Sur les traces de son frère aîné, Malrich qui ne s’est jamais intéressé à grand-chose, va être confronté aux violences de l’histoire et au poids des secrets. Rachel n’y a pas survécu, Malrich trouvera-t-il la force, lui, de continuer à vivre ? En plus d’une dénonciation des « fanatiques en tous genres, religieux, politiques » (Martine Laval, Télérama), le roman aborde la difficile question des secrets de famille, du mensonge ou des silences entre parents et enfants et des désastres qui peuvent s’ensuivre.

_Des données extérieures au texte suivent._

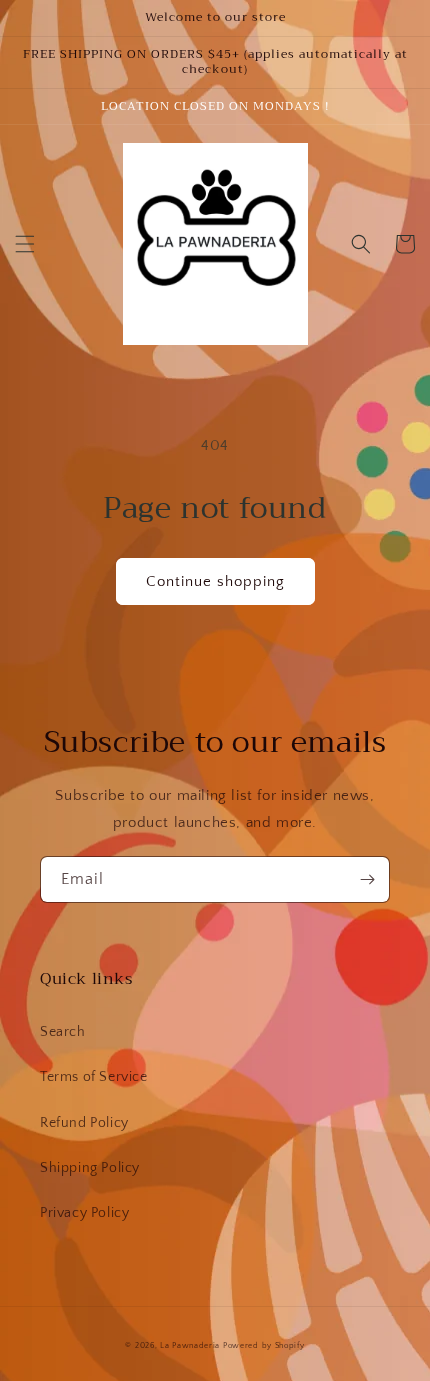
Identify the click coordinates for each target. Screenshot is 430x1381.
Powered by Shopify (264, 1345)
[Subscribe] (367, 879)
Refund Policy (84, 1123)
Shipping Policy (90, 1168)
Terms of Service (94, 1077)
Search (63, 1032)
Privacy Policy (84, 1213)
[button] (25, 244)
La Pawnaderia (190, 1345)
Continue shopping (215, 581)
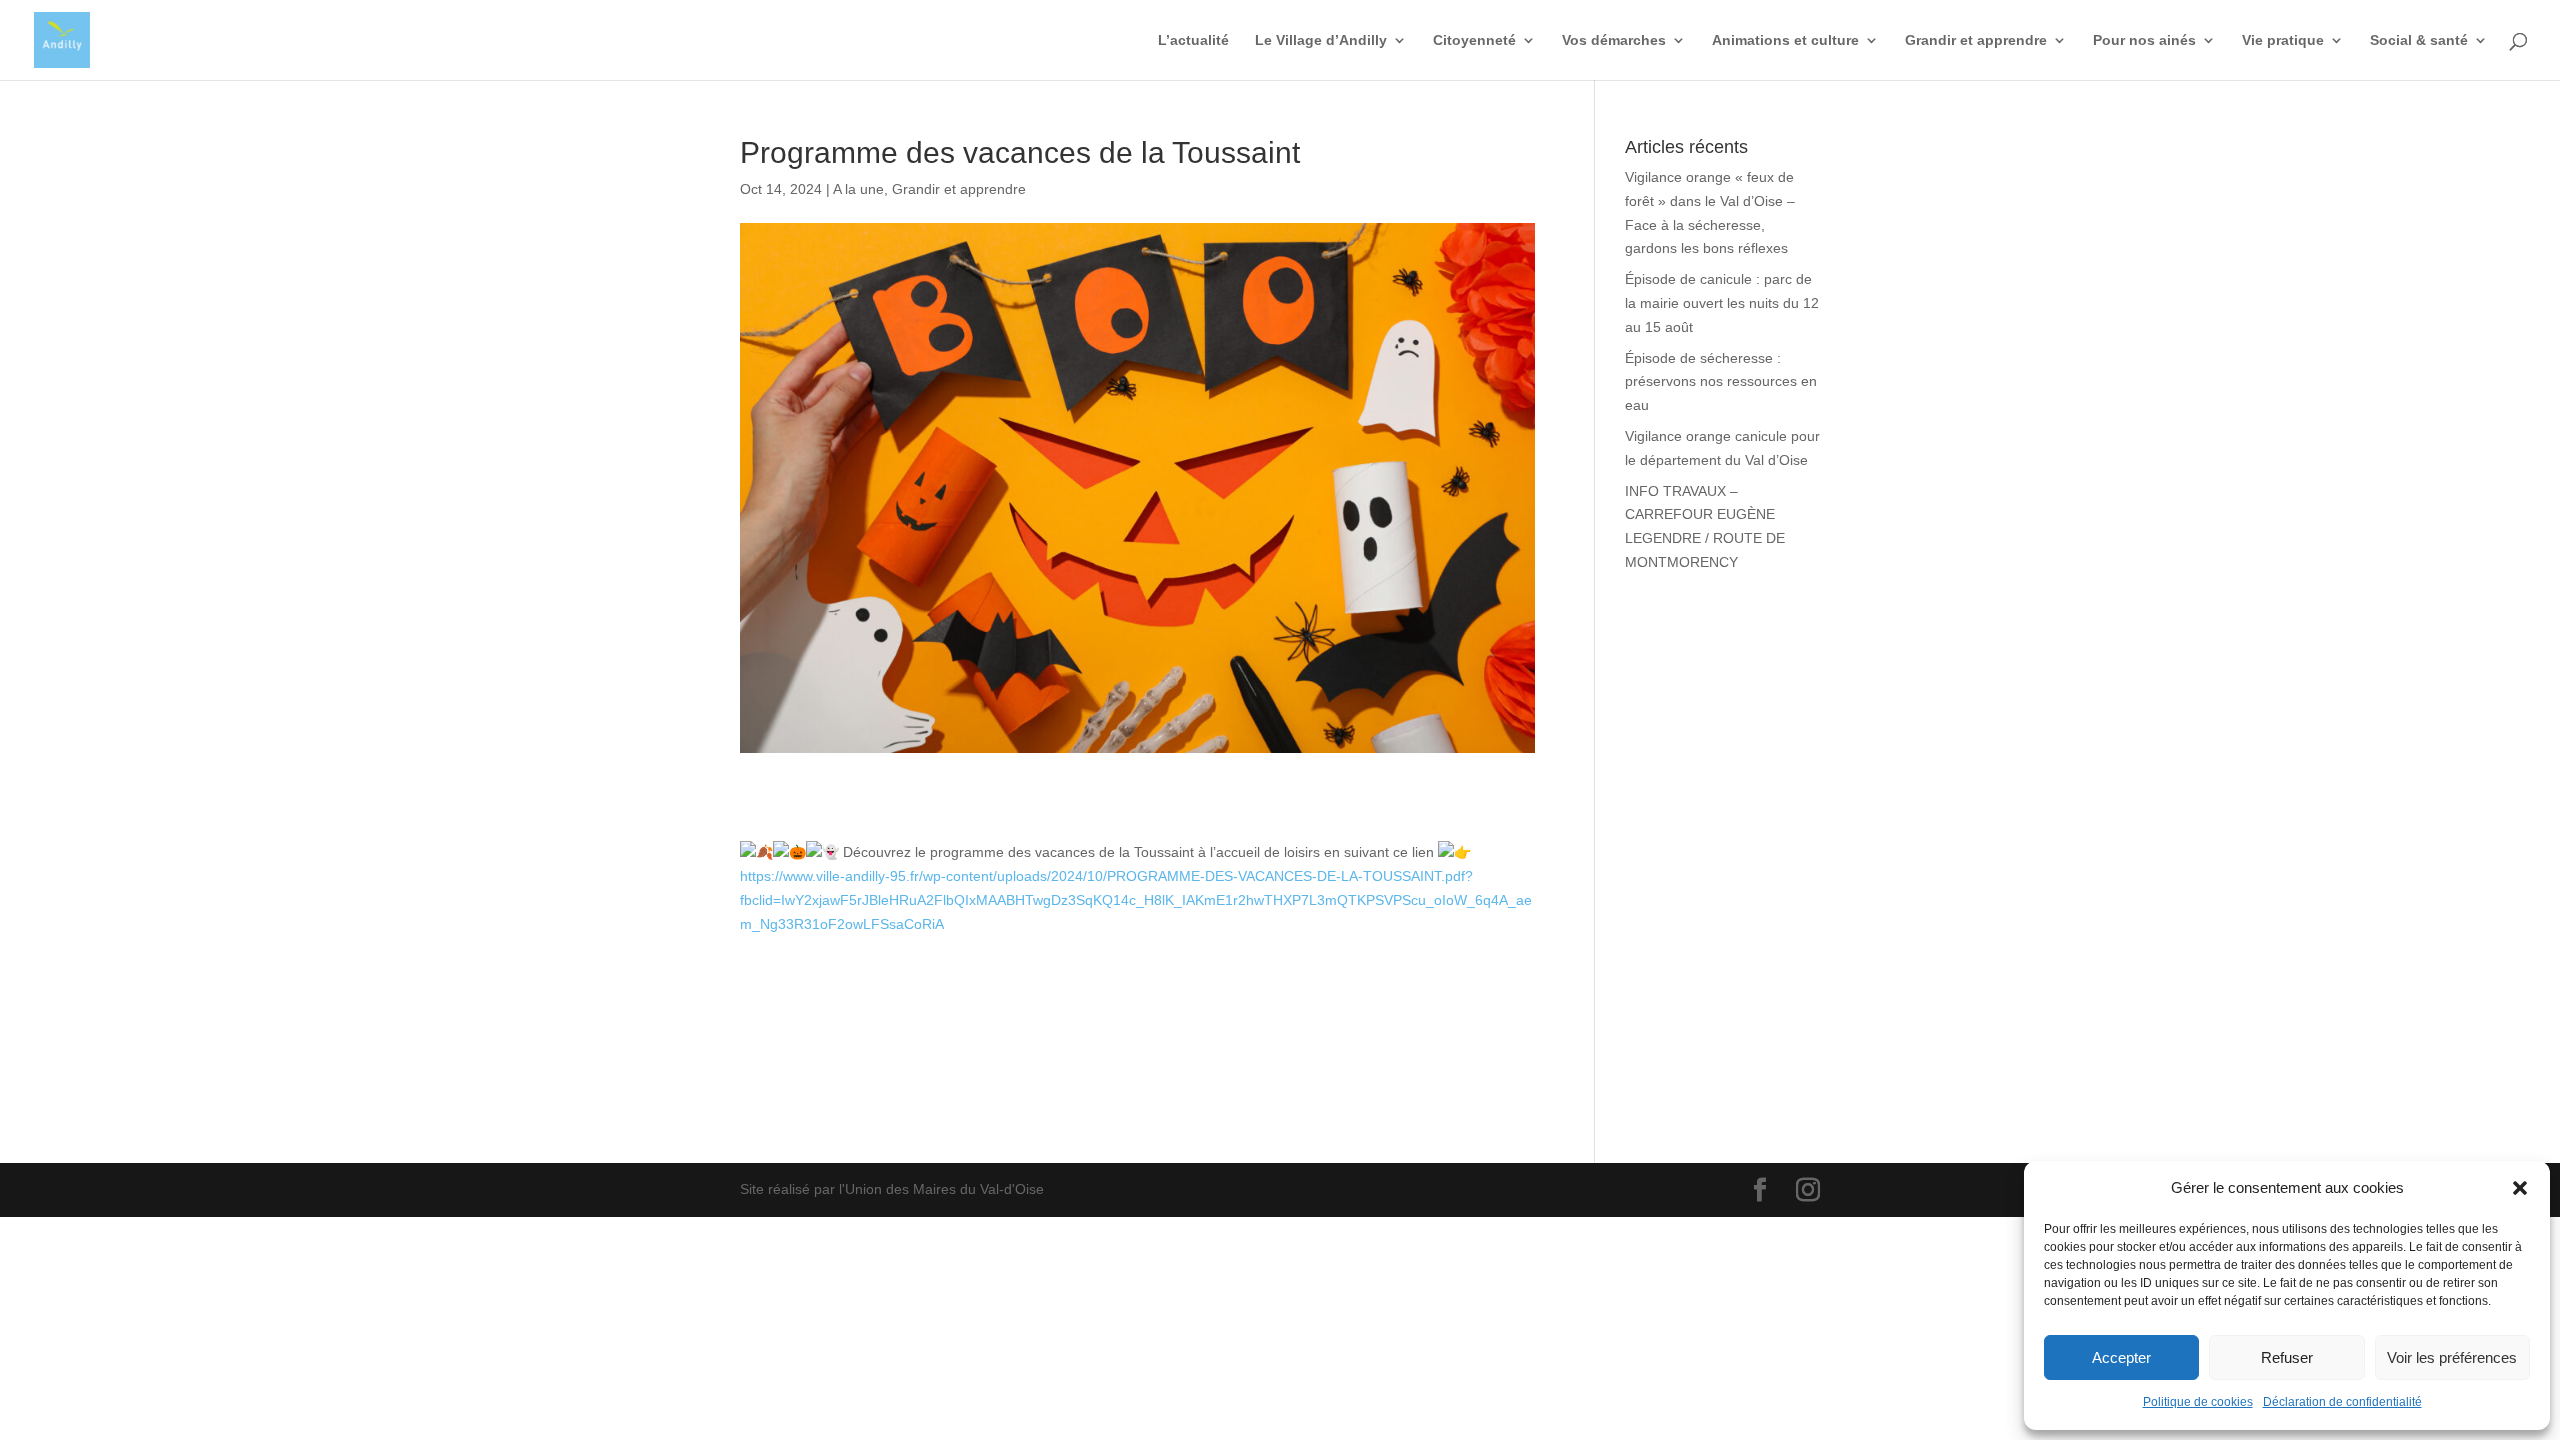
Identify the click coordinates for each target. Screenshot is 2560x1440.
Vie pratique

En racontant les choses du point de vue de l’ignorant qui les découvre peu à peu, en simplifiant parfois l’analyse, Boualem Sansal se montre à son tour le témoin de son époque, reprenant à son compte l’avertissement de Primo Levi au début de Si c’est un homme : « Vous qui vivez en toute quiétude / Bien au chaud dans vos maisons… » (cité in extenso) L’écrivain algérien, né en 1949, a été récompensé par de nombreux prix littéraires, pas moins de quatre pour Le village de l’Allemand. Il a été fort critiqué pour avoir pris la défense de Kamel Daoud, l’auteur de Meursault, contre-enquête, accusé d’islamophobie : « L'écrivain que je suis, hyper attaqué dans son pays, sait depuis son premier roman l’intelligence et la ténacité des assassins de la liberté et de la pensée. De tout ils font un crime. » (Info AFP)

Commentaires

  • J'hésite depuis longtemps devant ce livre, sans doute à cause de la dureté des thèmes abordés.

  • @ Adrienne : Oui, qu'ajouter ?

    @ Aifelle : A toi de voir, c'est ma première lecture de Boualem Sansal et son point de vue m'a fort intéressée.

  • Je pense qu'il s'agit d'un livre important. En tout cas d'un auteur qui mérite qu'on s'y attarde.